→ **WHAT TO DO**
Could you continue the mailing-list reply about DDoS attacks from the point where it stops?

On Mon, May 22, 2006 at 10:52:53PM -0500, Jacob Yocom-Piatt wrote:
> let's say that someone doesn't like me and/or a site that i run and they
> decide
> to DDoS me. i have a couple of questions since i'm not too familiar with the
> mechanics of a DDoS.
>
> what are some methods of launching a DDoS attack?
>
> what countermeasures can i take against such an attack?
>
> feel free to reply off list if you like ;). i am asking this here since, IMO,
> openbsd has highest average "1337n355" among its user base.
I hope not... 1337n355 is not associated with 'good' in my mind.
Anyway, a DoS attack is usually aimed at using up all of a finite
resource[1]. A DDoS is not very different, it just involves the
attacker(s) using more (usually compromised) hosts - but the mechanism
is largely the same as in a 'classical' DoS using only a single
attacking host.
The next question, of course, is what resource to exhaust. There are
many options here; the most classical example is the TCP state table,
the well-known SYN flood. This attack is not much use against modern
systems with a halfway decent TCP stack, due to a technique known as SYN
cookies, which basically lets the connecting host keep the state for
you.
There are other options, though. At the network level, most hard- and
software does not deal well with small packets. A sufficiently slow
connection can be saturated by a single host; a more beefy one can be
saturated by a large number of machines.
In the first case, more efficient/beefy network hardware and dropping
most of the small traffic could mitigate the attack; the second requires
the help of some upstream provider with more bandwidth.
At the application level, most servers are built to handle some
percentage more than usual load. A dedicated attacker might well be able
to exhaust some finite resource on the server - CPU time, memory,
database connections, you name it.
In OpenBSD's case, some important settings (not only memory, but notably
the number of open files) are set to a lowish amount. While this does
prevent DoS by a single process exhausting the memory or somesuch, it,
ironically, makes DoS by process limits easier. This is arguably better
than exhausting all memory, though (for one, other daemons on the same
box will be relatively unaffected).
A good firewall or IPS might be of some assistance in preventing this
attack; however, even a big company like Microsoft[2] has been forced
to simply give up the domain name windowsupdate.com after the MS Blaster
worm was released into the wild - this worm had a DDoS attack built-in.
(Though I presume that, in this case, it would have been possible but
not economical to weather the storm; that, and the problem might well be
that bandwidth got exhausted.)

→ **SUPPLIED INFORMATION**
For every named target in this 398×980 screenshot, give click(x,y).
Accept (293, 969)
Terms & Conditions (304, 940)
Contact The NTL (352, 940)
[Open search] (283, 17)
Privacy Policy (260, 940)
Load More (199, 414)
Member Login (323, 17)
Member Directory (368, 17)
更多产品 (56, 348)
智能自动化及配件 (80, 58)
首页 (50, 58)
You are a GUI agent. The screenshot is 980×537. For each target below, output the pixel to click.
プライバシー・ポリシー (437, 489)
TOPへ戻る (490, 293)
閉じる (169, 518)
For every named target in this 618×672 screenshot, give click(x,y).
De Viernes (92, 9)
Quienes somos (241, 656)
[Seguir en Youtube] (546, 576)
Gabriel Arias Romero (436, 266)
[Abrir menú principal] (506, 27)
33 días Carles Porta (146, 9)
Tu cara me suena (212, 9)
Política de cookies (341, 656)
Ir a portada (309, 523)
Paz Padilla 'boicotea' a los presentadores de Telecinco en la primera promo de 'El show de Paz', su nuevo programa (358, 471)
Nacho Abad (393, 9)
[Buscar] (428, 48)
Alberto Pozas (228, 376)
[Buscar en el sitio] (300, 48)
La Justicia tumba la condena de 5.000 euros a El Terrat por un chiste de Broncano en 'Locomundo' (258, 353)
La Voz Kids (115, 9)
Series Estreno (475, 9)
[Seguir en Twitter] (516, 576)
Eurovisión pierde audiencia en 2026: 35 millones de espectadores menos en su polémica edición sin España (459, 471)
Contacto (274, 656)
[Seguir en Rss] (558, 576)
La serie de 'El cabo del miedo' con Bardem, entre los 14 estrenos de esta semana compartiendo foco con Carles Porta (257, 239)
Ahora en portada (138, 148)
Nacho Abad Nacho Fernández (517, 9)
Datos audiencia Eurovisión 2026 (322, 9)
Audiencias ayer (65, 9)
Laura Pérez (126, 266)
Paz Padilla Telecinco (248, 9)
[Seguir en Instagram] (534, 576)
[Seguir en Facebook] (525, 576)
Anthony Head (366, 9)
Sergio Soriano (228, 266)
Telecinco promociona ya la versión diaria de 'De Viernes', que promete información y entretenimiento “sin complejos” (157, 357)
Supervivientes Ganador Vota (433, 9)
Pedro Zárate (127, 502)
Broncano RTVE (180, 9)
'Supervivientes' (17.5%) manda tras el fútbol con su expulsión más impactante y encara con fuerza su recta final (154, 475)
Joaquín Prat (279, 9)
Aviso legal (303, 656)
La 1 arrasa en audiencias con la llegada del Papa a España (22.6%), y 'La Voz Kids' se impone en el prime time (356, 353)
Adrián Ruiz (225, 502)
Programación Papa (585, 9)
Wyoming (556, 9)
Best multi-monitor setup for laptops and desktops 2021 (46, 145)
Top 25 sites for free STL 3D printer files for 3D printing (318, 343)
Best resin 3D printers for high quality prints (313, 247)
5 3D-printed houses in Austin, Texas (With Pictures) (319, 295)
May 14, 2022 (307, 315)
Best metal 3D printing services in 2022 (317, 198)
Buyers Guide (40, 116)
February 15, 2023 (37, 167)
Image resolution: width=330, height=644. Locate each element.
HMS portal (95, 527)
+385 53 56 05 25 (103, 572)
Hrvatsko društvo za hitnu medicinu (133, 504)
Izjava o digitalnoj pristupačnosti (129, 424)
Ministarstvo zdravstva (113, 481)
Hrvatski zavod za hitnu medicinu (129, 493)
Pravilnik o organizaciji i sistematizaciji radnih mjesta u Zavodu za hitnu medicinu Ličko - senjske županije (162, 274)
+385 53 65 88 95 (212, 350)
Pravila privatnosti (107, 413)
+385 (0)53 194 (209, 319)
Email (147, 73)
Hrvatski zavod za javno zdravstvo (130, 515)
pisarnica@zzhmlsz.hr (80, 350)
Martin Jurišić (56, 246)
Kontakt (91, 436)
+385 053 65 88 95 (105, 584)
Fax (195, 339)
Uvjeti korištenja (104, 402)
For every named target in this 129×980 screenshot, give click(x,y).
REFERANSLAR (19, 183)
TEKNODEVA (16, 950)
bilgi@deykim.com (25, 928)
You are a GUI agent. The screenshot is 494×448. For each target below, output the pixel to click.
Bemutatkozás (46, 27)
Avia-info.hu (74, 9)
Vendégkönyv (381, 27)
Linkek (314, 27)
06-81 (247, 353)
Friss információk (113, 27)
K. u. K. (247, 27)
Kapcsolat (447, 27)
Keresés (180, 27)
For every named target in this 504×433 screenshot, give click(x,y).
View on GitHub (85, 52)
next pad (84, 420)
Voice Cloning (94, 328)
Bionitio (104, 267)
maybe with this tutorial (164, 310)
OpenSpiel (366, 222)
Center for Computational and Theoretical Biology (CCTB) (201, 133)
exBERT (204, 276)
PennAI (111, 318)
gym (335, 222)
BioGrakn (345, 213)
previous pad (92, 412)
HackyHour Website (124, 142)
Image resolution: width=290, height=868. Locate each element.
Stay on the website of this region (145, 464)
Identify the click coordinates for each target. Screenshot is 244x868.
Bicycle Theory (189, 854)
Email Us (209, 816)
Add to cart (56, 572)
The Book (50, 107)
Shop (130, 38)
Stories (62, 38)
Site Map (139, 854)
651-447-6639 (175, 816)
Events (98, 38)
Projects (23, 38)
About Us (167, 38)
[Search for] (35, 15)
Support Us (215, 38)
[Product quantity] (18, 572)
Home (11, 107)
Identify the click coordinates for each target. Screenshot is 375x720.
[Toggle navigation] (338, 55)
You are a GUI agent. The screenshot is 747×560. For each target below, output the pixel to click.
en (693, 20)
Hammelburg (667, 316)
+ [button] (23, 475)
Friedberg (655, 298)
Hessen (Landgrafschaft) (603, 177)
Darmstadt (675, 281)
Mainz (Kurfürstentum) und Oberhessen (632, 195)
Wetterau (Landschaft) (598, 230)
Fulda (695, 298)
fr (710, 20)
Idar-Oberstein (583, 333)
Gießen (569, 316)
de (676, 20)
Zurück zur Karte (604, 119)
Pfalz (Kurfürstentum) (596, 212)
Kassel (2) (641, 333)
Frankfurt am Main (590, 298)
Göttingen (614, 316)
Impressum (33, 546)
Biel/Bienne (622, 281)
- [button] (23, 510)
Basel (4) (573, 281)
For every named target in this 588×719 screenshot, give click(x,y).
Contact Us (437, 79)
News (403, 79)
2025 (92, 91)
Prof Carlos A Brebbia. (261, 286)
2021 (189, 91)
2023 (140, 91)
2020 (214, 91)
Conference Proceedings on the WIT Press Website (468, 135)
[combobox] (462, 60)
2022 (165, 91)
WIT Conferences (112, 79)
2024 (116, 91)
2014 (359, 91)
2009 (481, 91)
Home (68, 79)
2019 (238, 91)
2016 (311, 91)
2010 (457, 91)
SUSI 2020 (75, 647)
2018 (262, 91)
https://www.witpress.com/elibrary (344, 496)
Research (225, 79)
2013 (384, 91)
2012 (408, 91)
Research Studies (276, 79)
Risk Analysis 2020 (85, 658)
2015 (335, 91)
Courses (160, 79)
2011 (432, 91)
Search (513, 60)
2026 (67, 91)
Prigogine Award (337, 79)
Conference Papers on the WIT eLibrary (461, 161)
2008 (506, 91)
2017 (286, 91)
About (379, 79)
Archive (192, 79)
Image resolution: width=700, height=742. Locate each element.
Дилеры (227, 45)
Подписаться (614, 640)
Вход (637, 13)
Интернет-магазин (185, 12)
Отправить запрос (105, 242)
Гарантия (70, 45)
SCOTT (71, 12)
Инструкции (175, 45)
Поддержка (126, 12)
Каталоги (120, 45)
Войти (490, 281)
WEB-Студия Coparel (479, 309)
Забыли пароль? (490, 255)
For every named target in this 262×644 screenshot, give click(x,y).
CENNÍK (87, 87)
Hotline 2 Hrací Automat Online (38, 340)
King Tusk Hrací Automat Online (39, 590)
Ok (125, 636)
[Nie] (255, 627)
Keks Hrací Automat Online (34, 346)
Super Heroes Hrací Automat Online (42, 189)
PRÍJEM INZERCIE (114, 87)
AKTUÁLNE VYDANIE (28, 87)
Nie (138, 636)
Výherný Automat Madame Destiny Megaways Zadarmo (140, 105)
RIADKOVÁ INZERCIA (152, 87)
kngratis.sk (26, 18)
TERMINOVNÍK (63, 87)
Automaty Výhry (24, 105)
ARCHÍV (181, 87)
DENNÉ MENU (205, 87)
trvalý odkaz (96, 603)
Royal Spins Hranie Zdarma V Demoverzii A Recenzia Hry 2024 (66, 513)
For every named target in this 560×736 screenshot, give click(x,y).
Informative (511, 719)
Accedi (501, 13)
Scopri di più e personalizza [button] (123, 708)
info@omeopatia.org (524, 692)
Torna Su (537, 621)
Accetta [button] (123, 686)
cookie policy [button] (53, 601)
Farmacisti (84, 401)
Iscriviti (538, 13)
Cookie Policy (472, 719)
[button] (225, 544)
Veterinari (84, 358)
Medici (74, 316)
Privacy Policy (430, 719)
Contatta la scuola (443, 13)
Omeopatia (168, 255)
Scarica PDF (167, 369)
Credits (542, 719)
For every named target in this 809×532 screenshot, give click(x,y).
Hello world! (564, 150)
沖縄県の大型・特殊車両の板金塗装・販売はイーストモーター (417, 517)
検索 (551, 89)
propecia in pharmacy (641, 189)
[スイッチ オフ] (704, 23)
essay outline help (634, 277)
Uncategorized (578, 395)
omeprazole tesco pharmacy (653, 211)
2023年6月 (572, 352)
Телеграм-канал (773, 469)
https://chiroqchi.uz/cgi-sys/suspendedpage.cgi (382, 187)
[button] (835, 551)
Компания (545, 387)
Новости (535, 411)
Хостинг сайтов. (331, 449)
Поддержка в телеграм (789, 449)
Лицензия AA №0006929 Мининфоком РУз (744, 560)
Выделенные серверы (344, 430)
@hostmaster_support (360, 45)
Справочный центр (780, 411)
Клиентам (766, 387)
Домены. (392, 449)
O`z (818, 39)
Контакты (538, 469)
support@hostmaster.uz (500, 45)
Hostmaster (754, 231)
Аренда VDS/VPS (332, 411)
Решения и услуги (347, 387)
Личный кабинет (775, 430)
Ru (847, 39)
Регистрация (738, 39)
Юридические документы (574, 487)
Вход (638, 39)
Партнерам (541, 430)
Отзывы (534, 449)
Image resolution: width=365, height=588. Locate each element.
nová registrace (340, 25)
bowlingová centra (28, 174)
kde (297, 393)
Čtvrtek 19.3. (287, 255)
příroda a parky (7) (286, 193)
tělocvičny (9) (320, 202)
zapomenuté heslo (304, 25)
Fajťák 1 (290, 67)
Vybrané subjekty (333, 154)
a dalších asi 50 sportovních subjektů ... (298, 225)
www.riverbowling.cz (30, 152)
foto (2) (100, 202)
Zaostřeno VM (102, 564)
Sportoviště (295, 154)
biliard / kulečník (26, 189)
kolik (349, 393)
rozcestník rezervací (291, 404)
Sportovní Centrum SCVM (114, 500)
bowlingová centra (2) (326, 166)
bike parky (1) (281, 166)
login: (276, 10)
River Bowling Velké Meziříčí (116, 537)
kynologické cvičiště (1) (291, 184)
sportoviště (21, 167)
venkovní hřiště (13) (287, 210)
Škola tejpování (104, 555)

→ **WRITTEN RESPONSE**
Also, note that it is non-trivial to configure an IPS to actually work,
*and* not DoS your own machines, *and* have enough power to be able to
inspect stuff in case of a DoS (most such systems are lacking in power,
especially when many small packets are sent).
This is all assuming that applications and firewall(s/ rulesets) are
well-written and well-configured; quite a few contain a possibility for
DoS attacks. For instance, an application might be a very fast
single-threaded process that handles clients one by one; this doesn't
scale too well, but will work for a largish number of clients - provided
that they don't play such tricks with the TCP stack as allowing the
server to only send a single byte each time[3].
As to misconfigured firewalls, imagine a firewall dropping UDP packets
from any source that sends more than a specified amount. If this does
not ring alarm bells, think 'DNS server' and 'IP spoofing'[4].
DNS is vulnerable in many ways; especially since there are many bad
implementations and/or configurations. DNS poisoning, for instance,
might lead to problems as well.
Simply compromising a machine works, too; or, for additional points,
compromise a router and make it tell its peers to do really strange
things - like taking all the traffic for a stroll around the network
before sending it out. Or to peer only with some small ISP in an Asiatic
country with the bandwidth of three 56K modems.
So, plenty of options (the above is probably only a small collection)
for an attacker. Some are easily avoided - one should always be aware of
potential problems when configuring a firewall, for instance - but
others are very hard to defend against - possibly the worst is a large
botnet saturating the network connection. Many ISPs will not be happy
with a customer under attack, and may be less helpful than they could
be.
Joachim
[1] Other options *do* exist, though. For example, getting a border
router to repeatedly drop a BGP session would effectively kill a network
without a need for the attacker to use much bandwidth. Fernando Gont has
brought this to the attention of most security people on Bugtraq and
Full-Disclosure about a year ago; see Google.
OpenBSD incorporates several fixes against this sort of attack, partly
stemming from this discussion.
[2] Yes, yes, I know.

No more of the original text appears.